Regarding research, policy, practice, and professional development that affects second language learners and their teachers needs to be based on second language research -- both in the areas of language acquisition and literacy development and on the factors affecting performance of ELLs on large-scale assessments in English. We need more longitudinal studies that track student progress over their time in school (Crawford, 2005; Hudelson, 2005, Wright, 2005). Given that it takes English language learners four to seven years to perform similarly to their English speaking peers on large-scale assessments (Katz and Stack, 2004) we need more detailed classroom-based research that shows us what years 1-3 look and sound like. Such research would help mainstream administrators and teachers value the learning evident in Murat’s oral presentation on biomes.

In terms of realities, we need adequate funding for valid assessments of English language learners. The “high-standards-for-all-students” rhetoric is meaningless unless accompanied by adequate resources. We also need to understand that English language learners are not a monolithic group; factors such as prior schooling, first language, time entering school in the US, life experiences (especially with the case of refugees) all play a part in the process.

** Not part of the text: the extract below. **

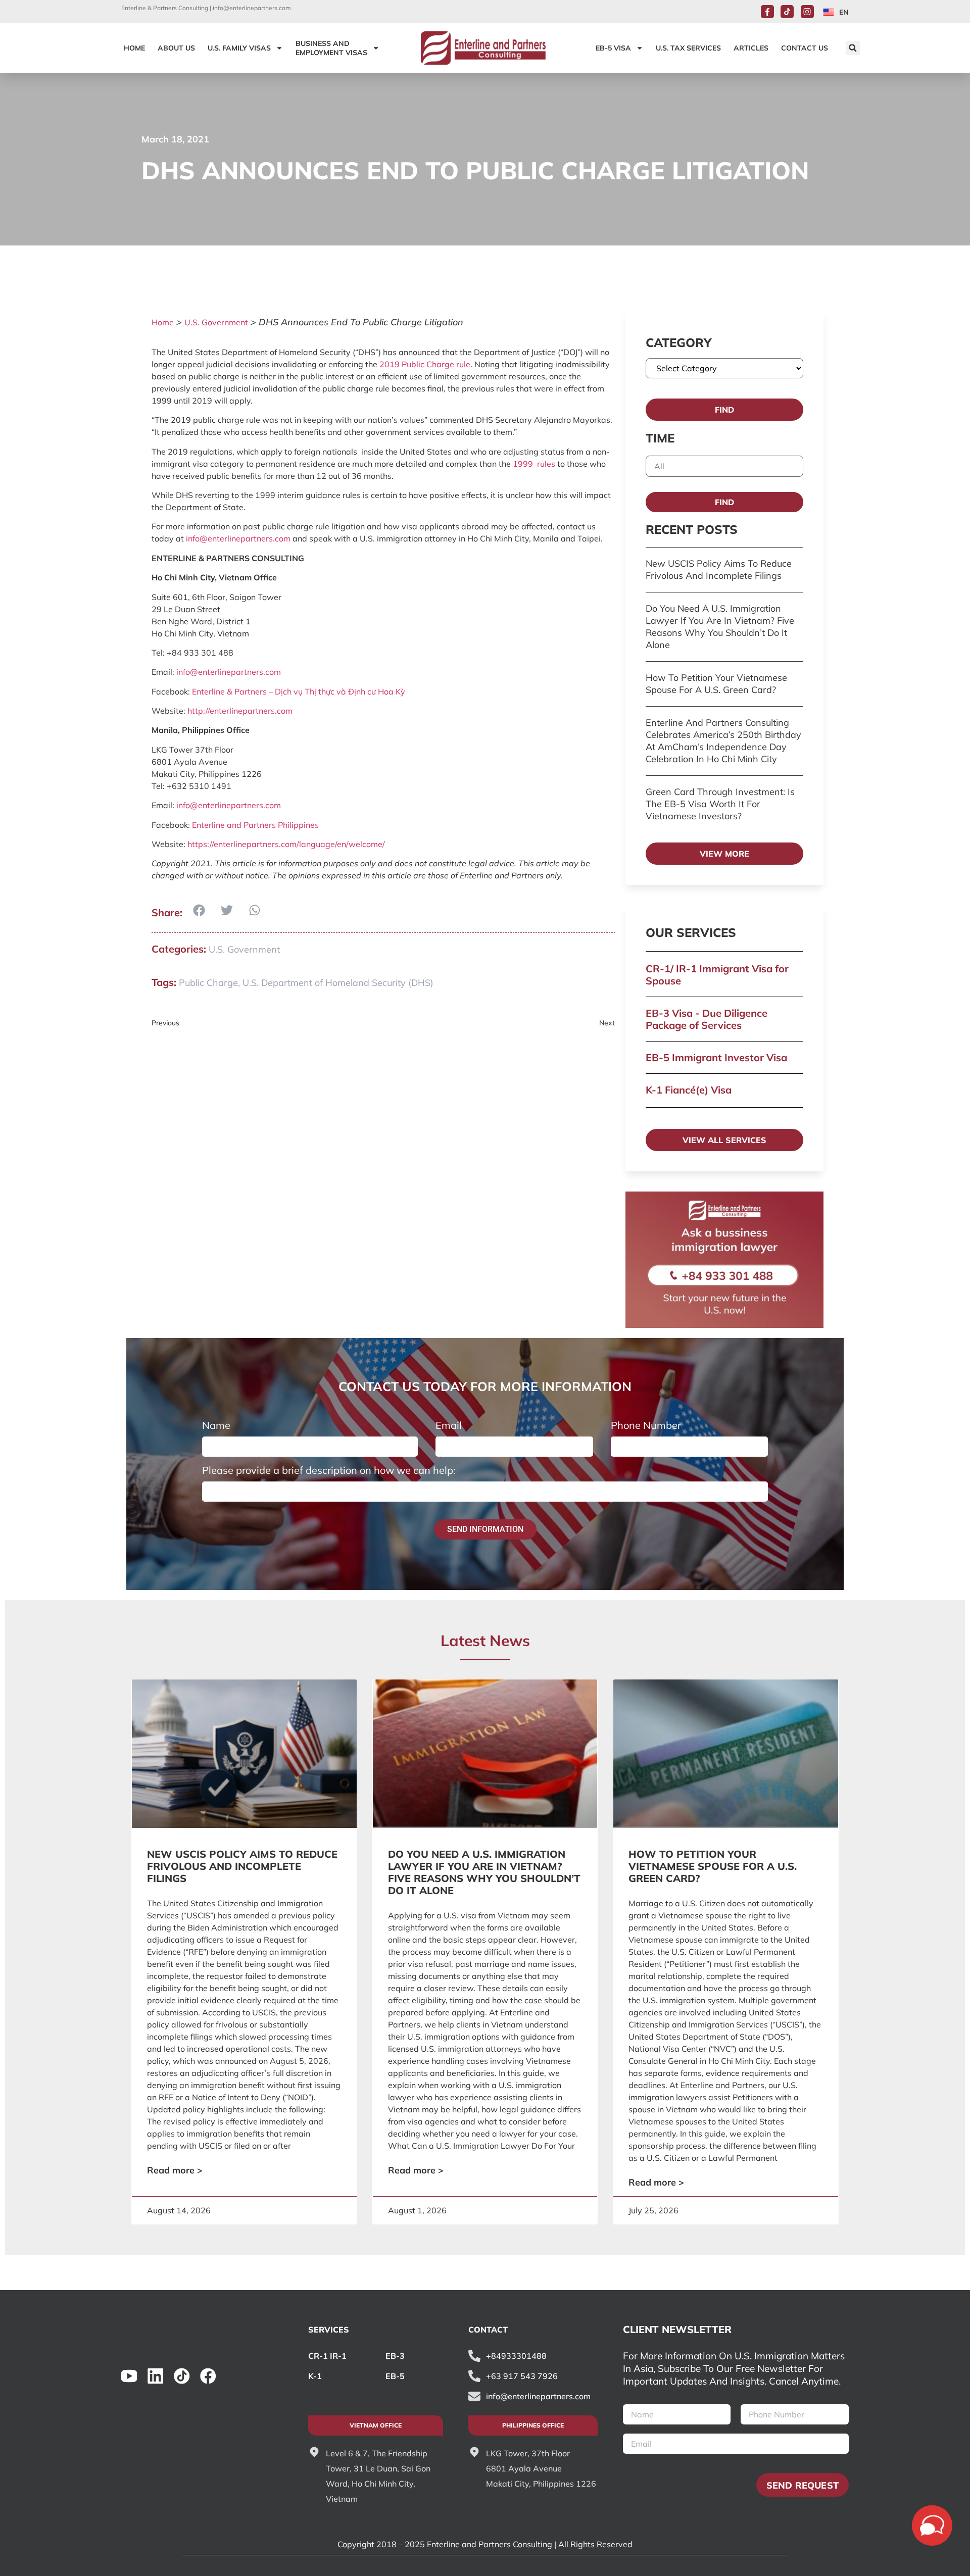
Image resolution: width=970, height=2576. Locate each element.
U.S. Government (216, 322)
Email (448, 1425)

Finally, we need to fight against a culture that emphasizes failure and deficiency and work towards re-claiming a culture that values the cultural and linguistic diversity our students bring to our schools and communities and a culture that focuses on meaningful learning and academic growth of our students. . NCLB is up for reauthorization under the Obama administration in 2010. In Millville, we’re working on ways to get our story heard.